**WORK TO BE COMPLETED:**
Please quote exactly the lines below from the line containing "For every named" to the line containing "Next Page (657, 1387)", both lines included, and nothing else.

**TASK MATERIAL:**

==============================

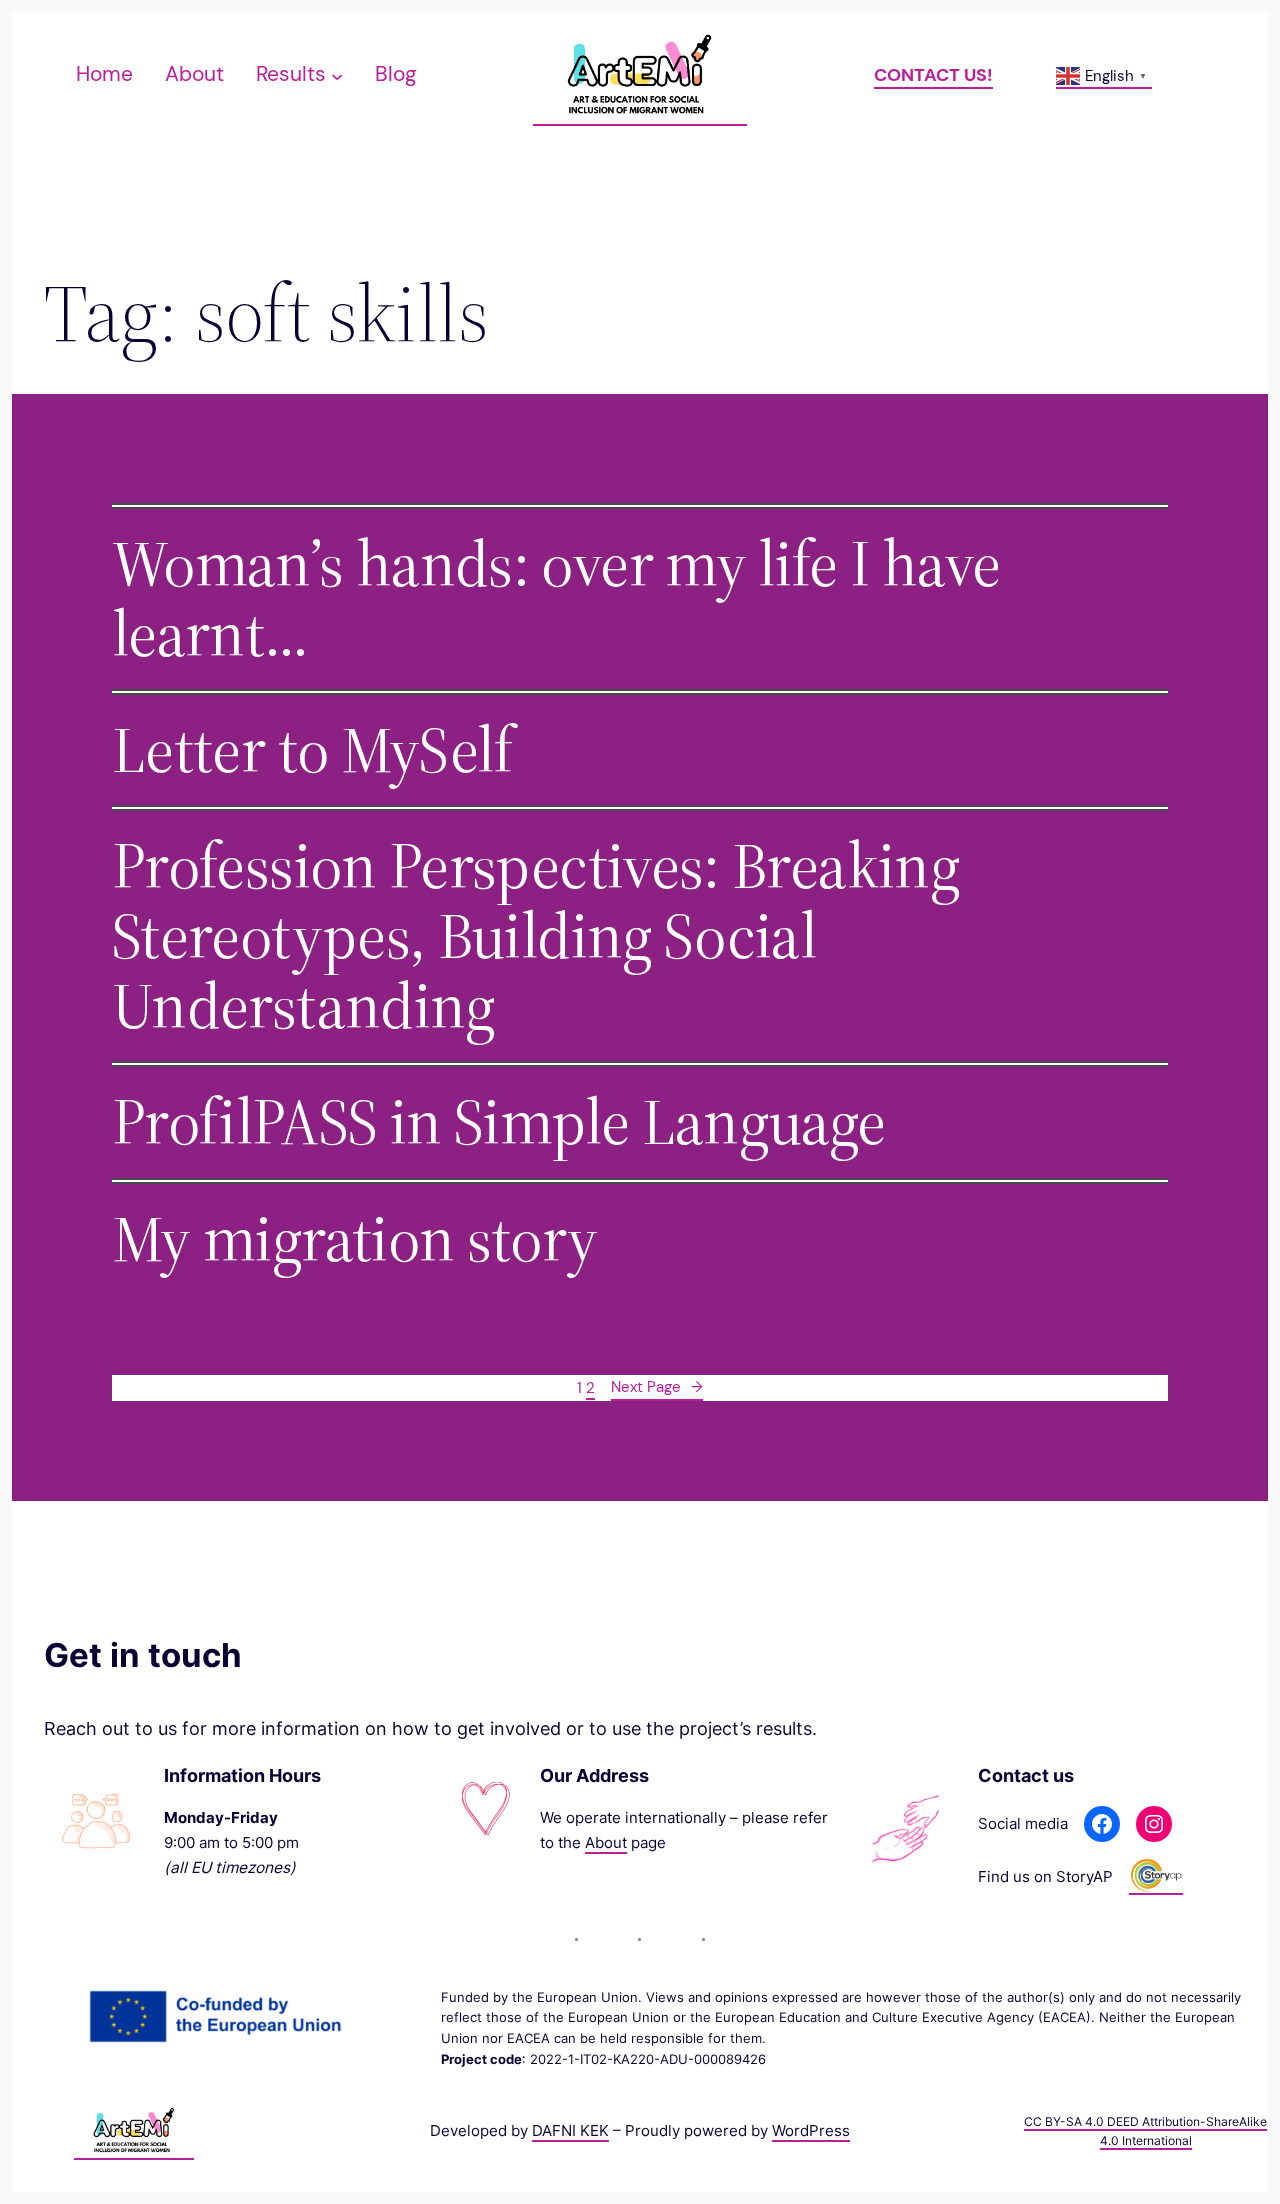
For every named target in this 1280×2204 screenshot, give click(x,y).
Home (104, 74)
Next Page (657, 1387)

==============================

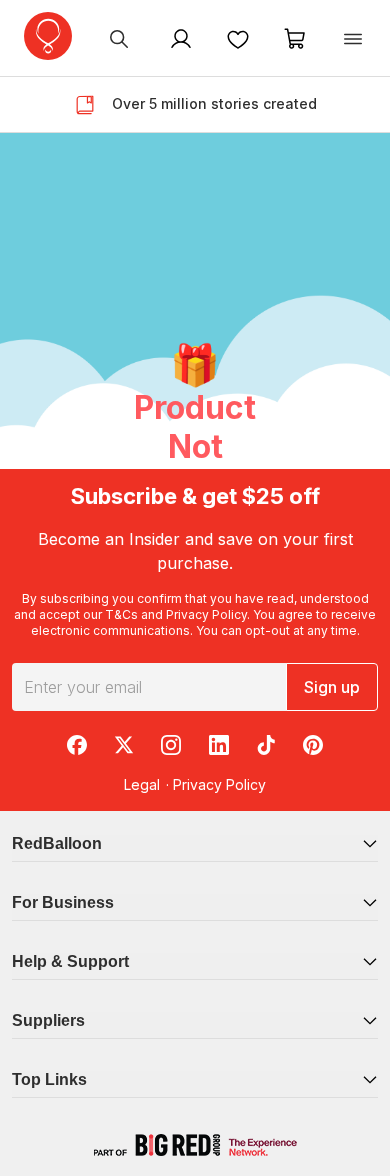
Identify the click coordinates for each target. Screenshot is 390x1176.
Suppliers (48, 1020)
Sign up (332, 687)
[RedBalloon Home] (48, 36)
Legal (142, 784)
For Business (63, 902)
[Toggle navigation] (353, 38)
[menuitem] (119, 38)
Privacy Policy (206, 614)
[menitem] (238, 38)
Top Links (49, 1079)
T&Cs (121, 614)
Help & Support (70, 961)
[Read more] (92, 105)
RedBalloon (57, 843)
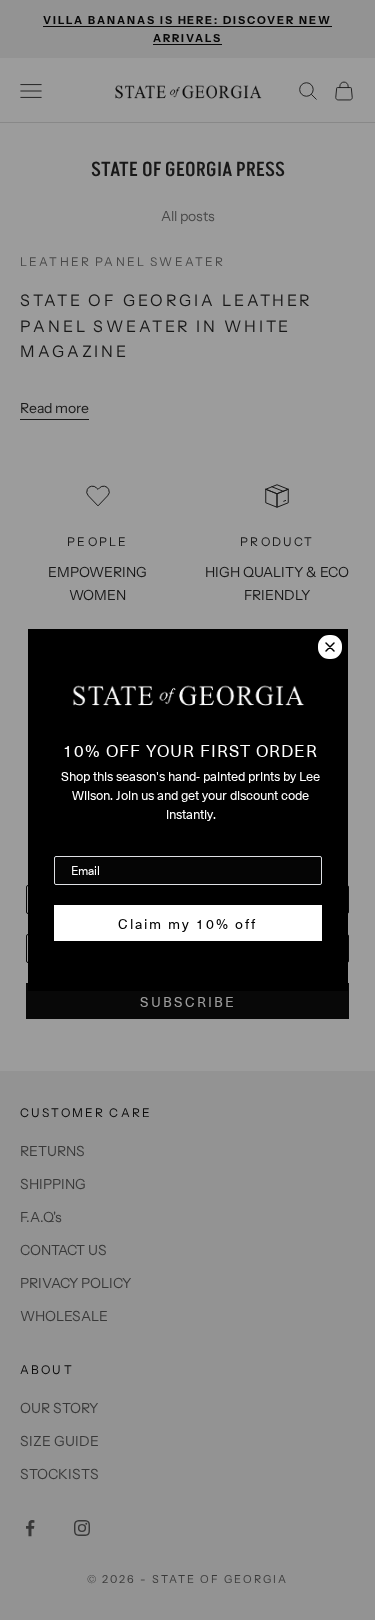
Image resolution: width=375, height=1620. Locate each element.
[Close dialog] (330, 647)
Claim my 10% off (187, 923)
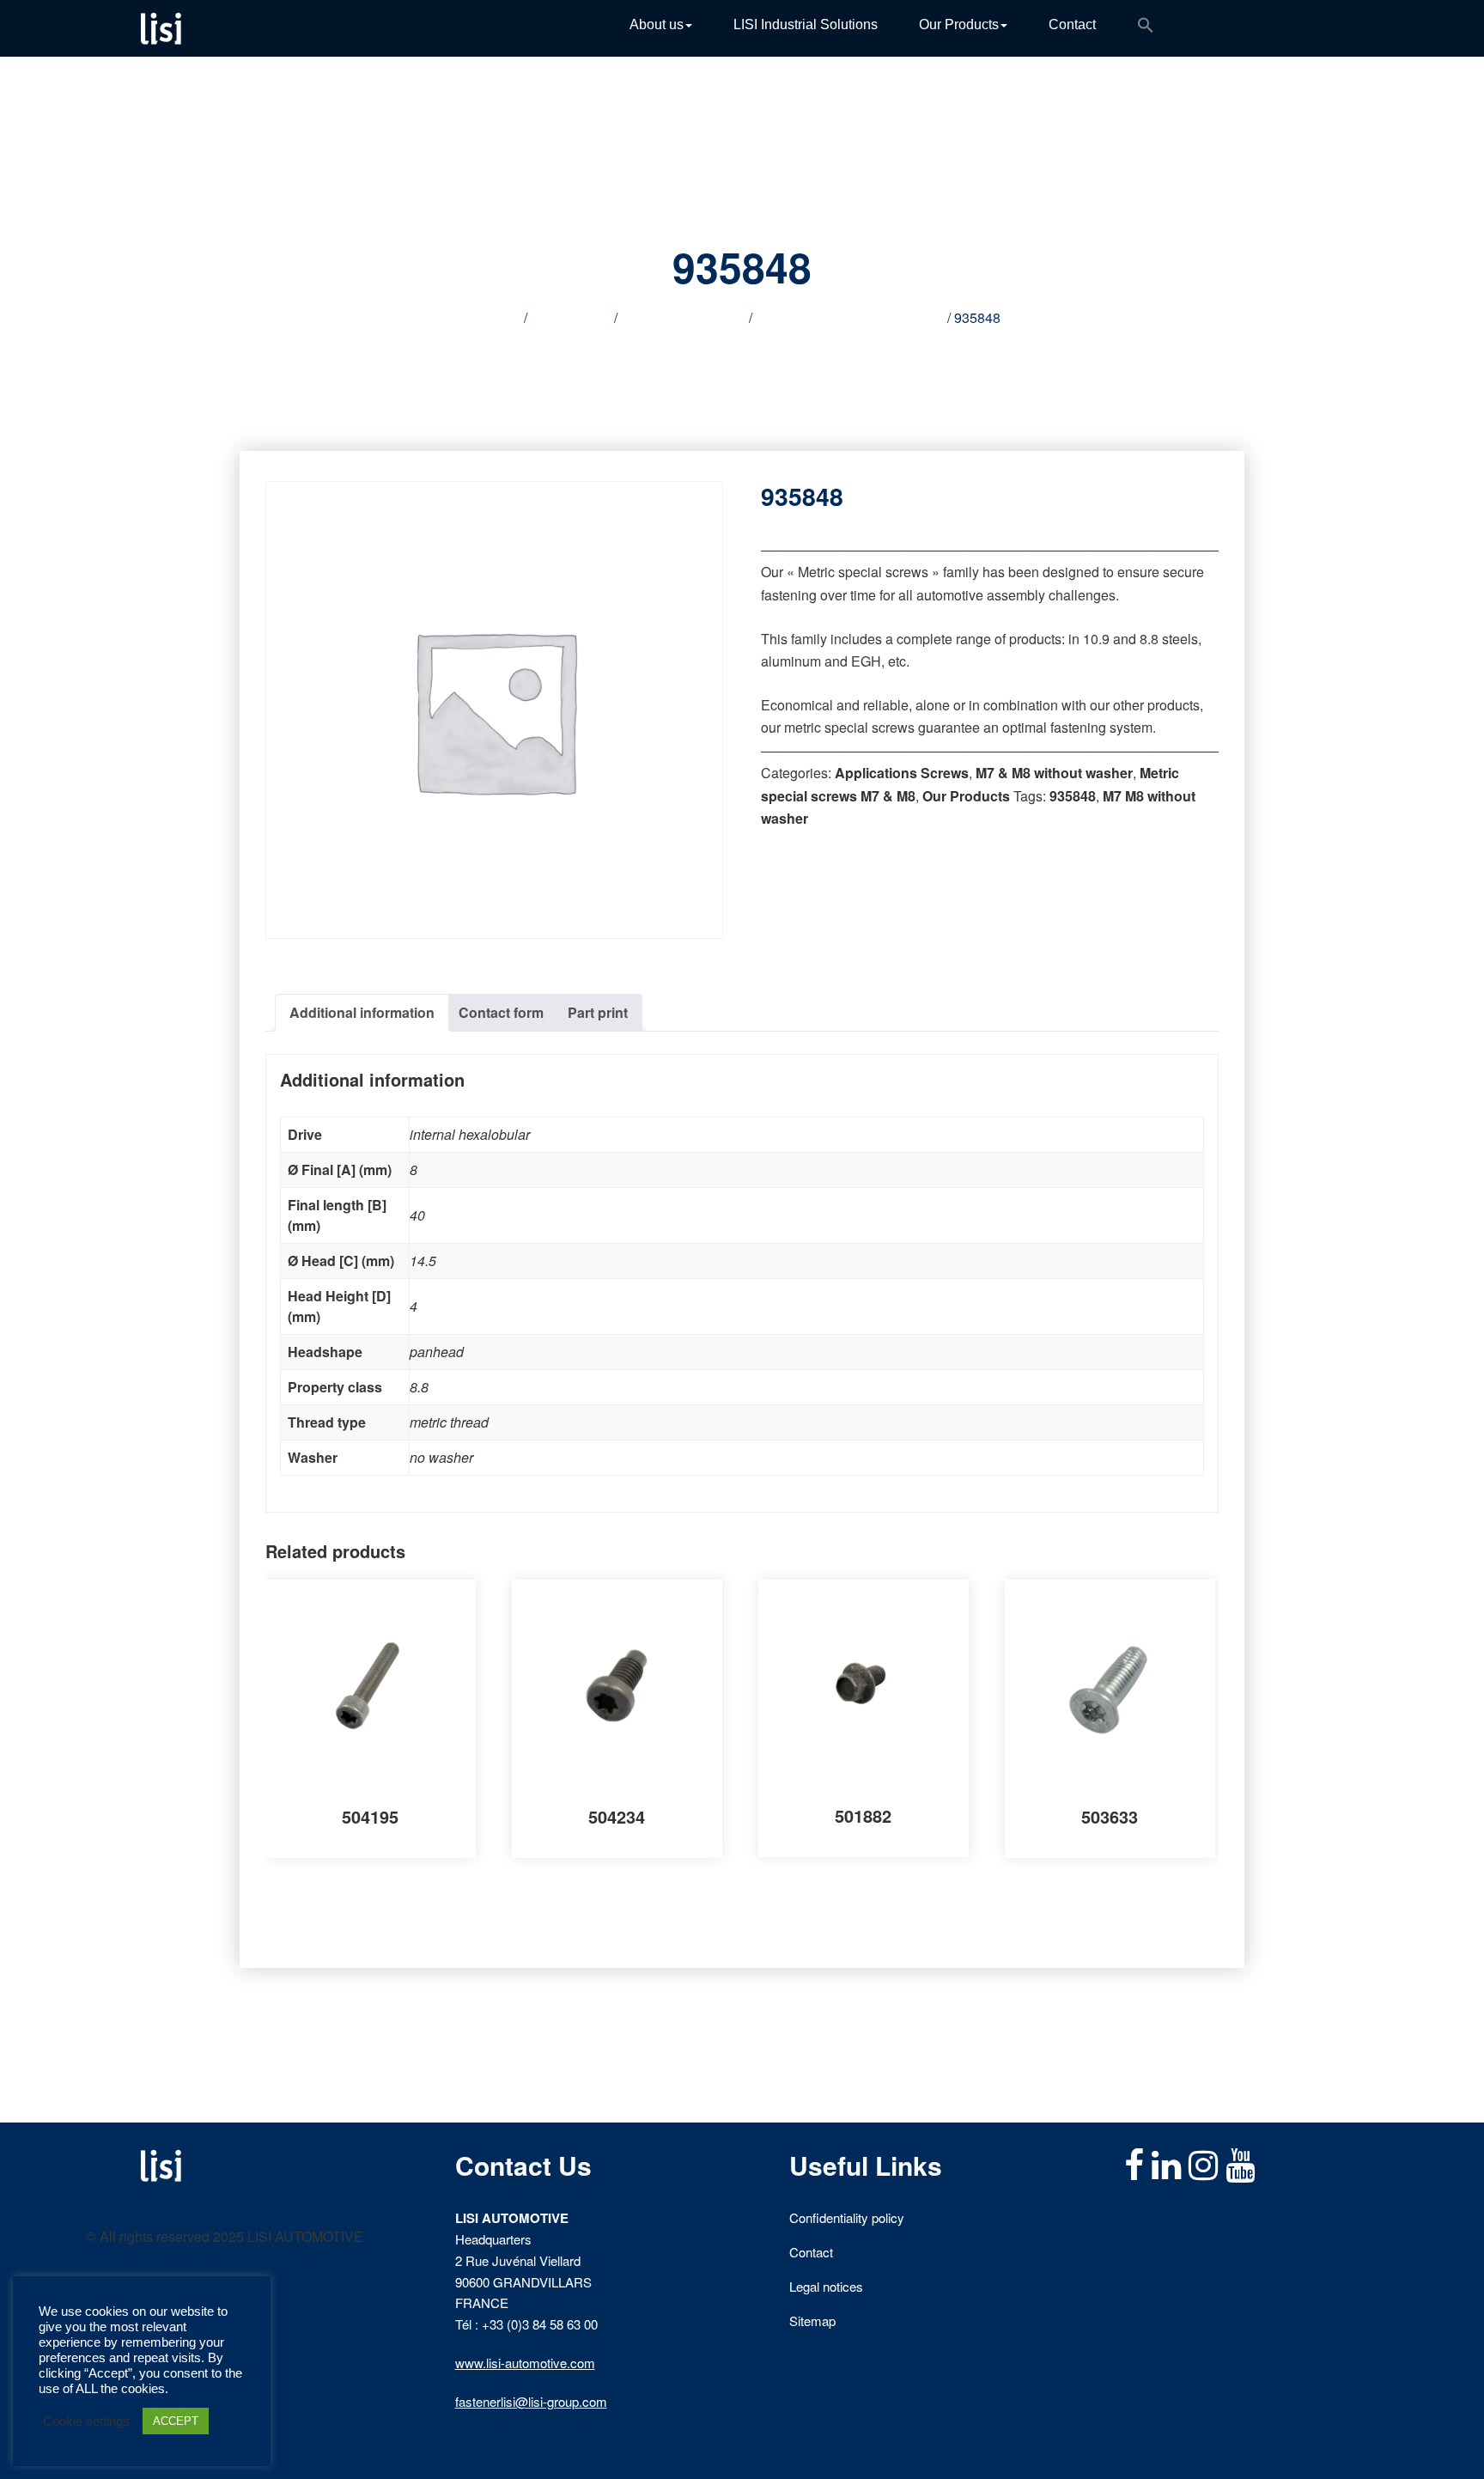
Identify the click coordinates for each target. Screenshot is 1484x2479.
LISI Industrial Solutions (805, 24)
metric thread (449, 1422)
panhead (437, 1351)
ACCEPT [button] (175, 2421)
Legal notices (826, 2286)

==============================

**PROBLEM SOLUTION:**
For every named target in this 1280×2204 screenshot, give click(x,y).
Home (104, 74)
Next Page (657, 1387)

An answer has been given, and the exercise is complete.